Zona Punk: Extreme Noise Terror em São Paulo

Fabrique – 01/11/2017 – São Paulo/SP

por frederico@sangue.tv

Se tem uma banda que fez do lema “in grind we crust” uma razão para a sua existência, e lá se vão mais de 30 anos, essa banda é o Extreme Noise Terror que desembarcou no último 1º de novembro, pela segunda vez no “Novo Mundo”, para uma rodada de shows.

Entretanto, na véspera das apresentações em terras brasileiras, a organização do rolê avisa sobre uma baixa: a ausência de Dean Jones, o principal vocalista e único membro da formação original, depois do falecimento de Phil Vane. Apesar da ausência de seu líder por questões de saúde, a banda preferiu fazer a turnê mesmo assim para não deixar o público brasileiro na mão pela segunda vez, haja visto o problema ocorrido no ano passado, que impediu a sua vinda.

Somado a isso, o local do show, o Clash, encerrou as atividades o que fez com que a apresentação fosse transferido para o Fabrique, localizado nas proximidades. Superado esses problemas, rotina de quem vive no underground e sabe que nada é fácil, São Paulo teve outro grande GIG (com letras maiúsculas) com ótimas bandas de abertura, das quais só consegui ver duas, o final do show do Expurgo e o Social Chaos, dado o horário que impediu um deslocamento em tempo hábil. Sobre a mineira Expurgo, que faz um grind numa pegada Napalm Death e Brutal Truth. Metranca do começo ao fim, sem dó e nem piedade.

Já o Social Chaos, o qual tive mais uma oportunidade de ver, contava com uma mudança de formação, Poodle na guitarra, que não trouxe nenhuma alteração na regular brutalidade musical desta banda, que fez um ótimo abre alas para o Extreme Noise Terror, grande referência no som deles. Os destaques são para as músicas “Escombros sobre Escombros” e “Herança Maldita”, a saideira, que teve uma ótima performance do vocalista Barella, gritando no meio do público, já que o baixo deu algum problema técnico.

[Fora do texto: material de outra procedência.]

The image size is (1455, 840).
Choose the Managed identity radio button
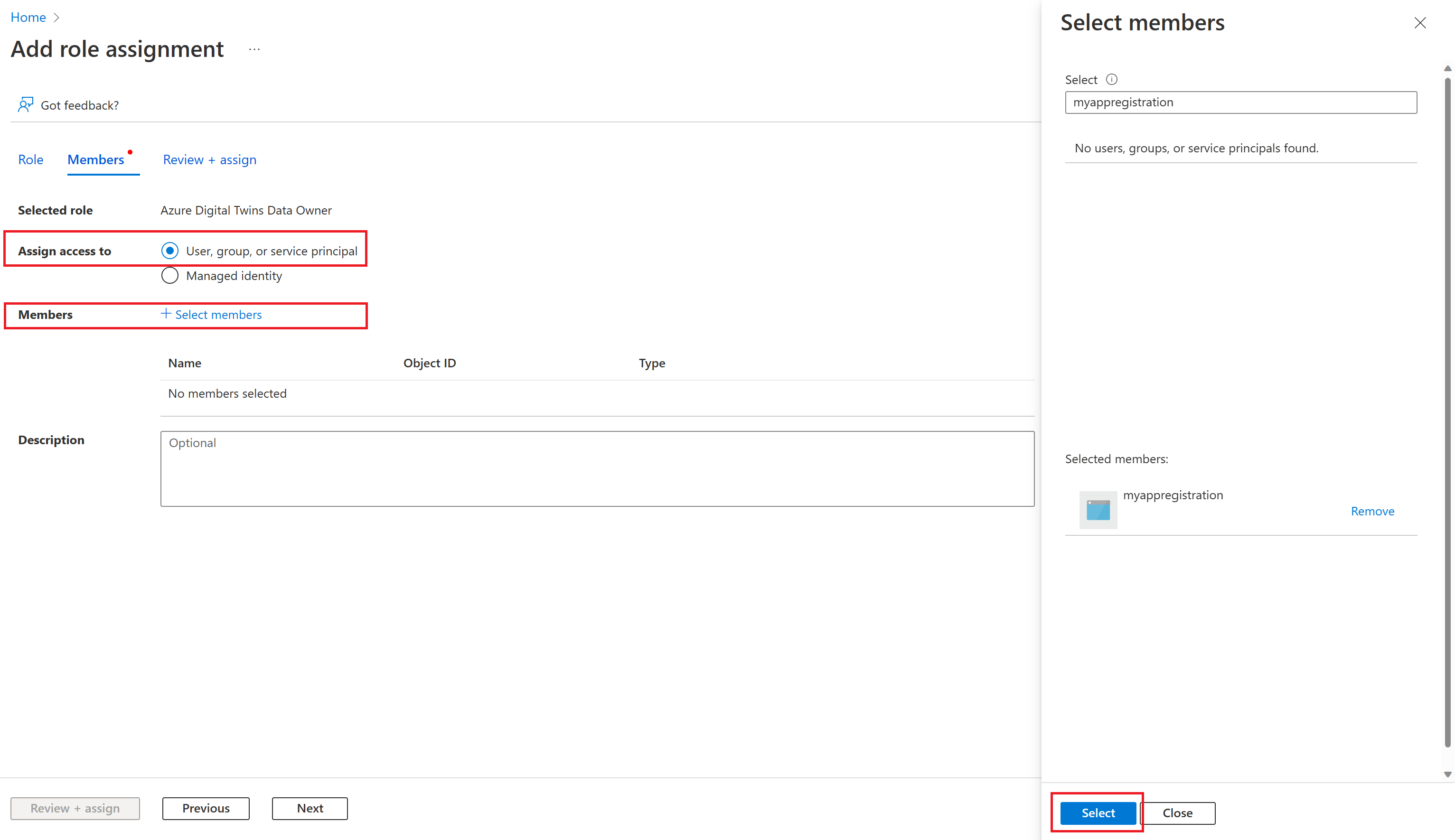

Sobre ao palco um trio – Michael Hourihan na bateria, Andi Morris no baixo e Olli Jones na guitarra – para fazer os últimos ajustes para o show do E.N.T., desta vez em formato quarteto. O vocalista Ben McCrow, dá uma breve passada no palco, confere a altura do microfone com um berro e some. Um público razoavelmente grande e exibindo várias camisetas pretas de bandas extremas toma o recinto do Fabrique. A tela ao fundo do palco exibe o logo da banda. Os ajustes são feitos e se inicia o show com a primeira música. Um aglomero de celulares registram em foto e vídeo o quarteto e a ausência de Dean Jones no palco. Ben anuncia a segunda música, “Deceiver”, fala da ausência do Dean e saúda o público, e já nos primeiros riffs forma-se uma violenta roda de pogo na frente. Na sequência “Work For Never”, conhecida em terras brasileiras pelo cover feito no álbum “RDP ao Vivo” (1992). E a partir daí o aterrorizante barulho extremo contamina o recinto em um setlist curto pelo tempo e sem direito a tocar mais uma, mesmo com os inúmeros pedidos da plateia. Outros destaques são “Religion is Fear”, ‘False Profit”, a iconoclasta “Lame Brain” – dedicada ao Dean, e “No One Is Inocent” do último disco autointitulado da banda, lançado em 2015, e que aponta que o Extreme Noise Terror ainda tem muita estrada pela frente. Vida longa!